Passage provided =
Why Instancology Offended 100% of Its Readers
Why Instancology Offended 100% of Its Readers
If a work offends some readers, it is controversial.
If it offends many, it is radical.
If it offends everyone, it has touched something foundational.
Instancology appears to have offended 100% of its readers, not because it is aggressive in tone, but because it is aggressive in ontology. It does not merely challenge opinions, schools, or ideologies; it challenges the conditions under which readers understand, judge, and exist. This makes offense not accidental, but inevitable.
1. It Invalidates Every Reader’s Ontological Position
Most philosophical works argue within an accepted framework: materialism, idealism, empiricism, phenomenology, analytic logic, theology, science, or common sense.
Instancology does something unforgivable:
it declares all existing frameworks to be relative instances (RR or AR) and therefore non-ultimate.
No reader escapes this move.
Scientists discover they are not approaching ultimate truth.
Philosophers discover their systems are not foundational.
Religious readers discover God is not absolute in the way they assumed.
Skeptics discover skepticism itself is relative.
Even sympathizers discover their agreement is also an instance, not a privilege.
Offense arises because Instancology does not argue against a view; it relocates it. People do not feel debated—they feel displaced.
2. It Ends Philosophy Instead of Participating in It
Readers approach philosophy expecting dialogue, refinement, or improvement.
Instancology instead claims that the historical task of philosophy is complete.
This is not arrogance in style; it is terminal in implication.
From Thales to Heidegger, philosophy searched for ultimate grounding. Instancology claims that:
Philosophy can only deal with Something
The Absolute Absolute (AA) is not Something
Therefore philosophy, by its own structure, cannot reach AA
This means:
No future philosophy can surpass it by better arguments
No counter-system can “correct” it without already presupposing it
Readers are offended because they are not invited to continue the game. The game is declared over.
3. It Removes the Moral High Ground from All Camps
Many readers tolerate intellectual disagreement as long as their moral identity remains intact. Instancology removes that refuge.
Progressives cannot claim moral inevitability.
Conservatives cannot claim eternal foundations.
Rationalists cannot claim exclusive access to truth.
Mystics cannot claim privileged revelation.
Scientists cannot claim final authority.
By placing all human products in RR (Relative Relative), Instancology strips every camp of the right to say: “At least we are closer to the ultimate.”
People are not offended because they are wrong; they are offended because no one is special.

Exercise task 1 =
In the passage on Instancology, where does it place all human products?
Exercise task 2 =
According to the passage on Instancology, why can philosophy not reach the Absolute Absolute (AA)?
Exercise task 3 =
Rewrite the Instancology passage from "Scientists discover they" down to "way they assumed.", swapping "Religious readers" for "Believers".

Material =

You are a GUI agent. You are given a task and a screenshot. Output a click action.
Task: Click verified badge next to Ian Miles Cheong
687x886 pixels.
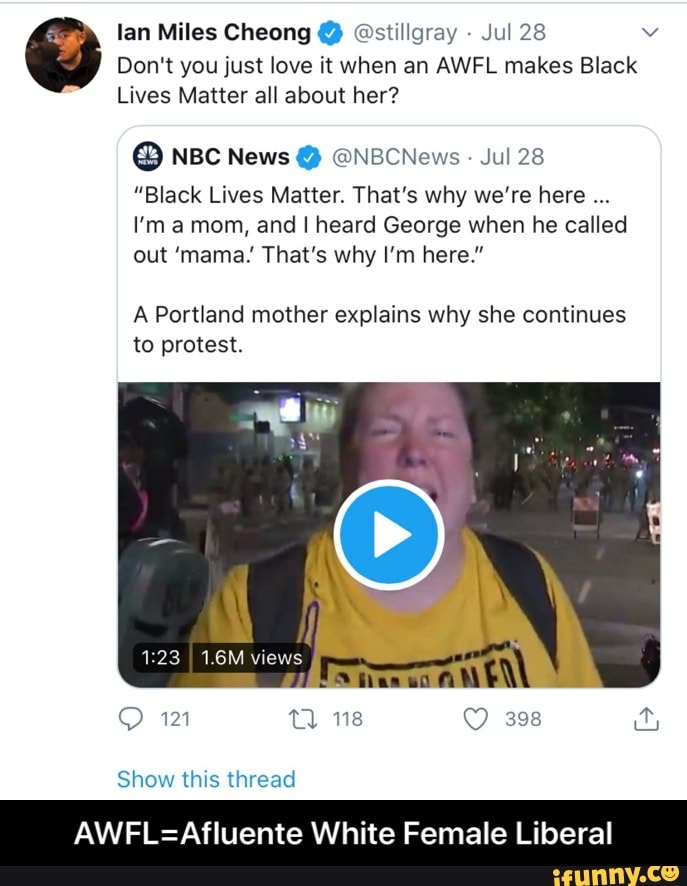[x=329, y=33]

Complete output 1 =
It places all human products in RR (Relative Relative).

Complete output 2 =
Philosophy can only deal with Something, and the Absolute Absolute is not Something. By its own structure, then, philosophy cannot reach AA.

Complete output 3 =
Scientists discover they are not approaching ultimate truth.
Philosophers discover their systems are not foundational.
Believers discover God is not absolute in the way they assumed.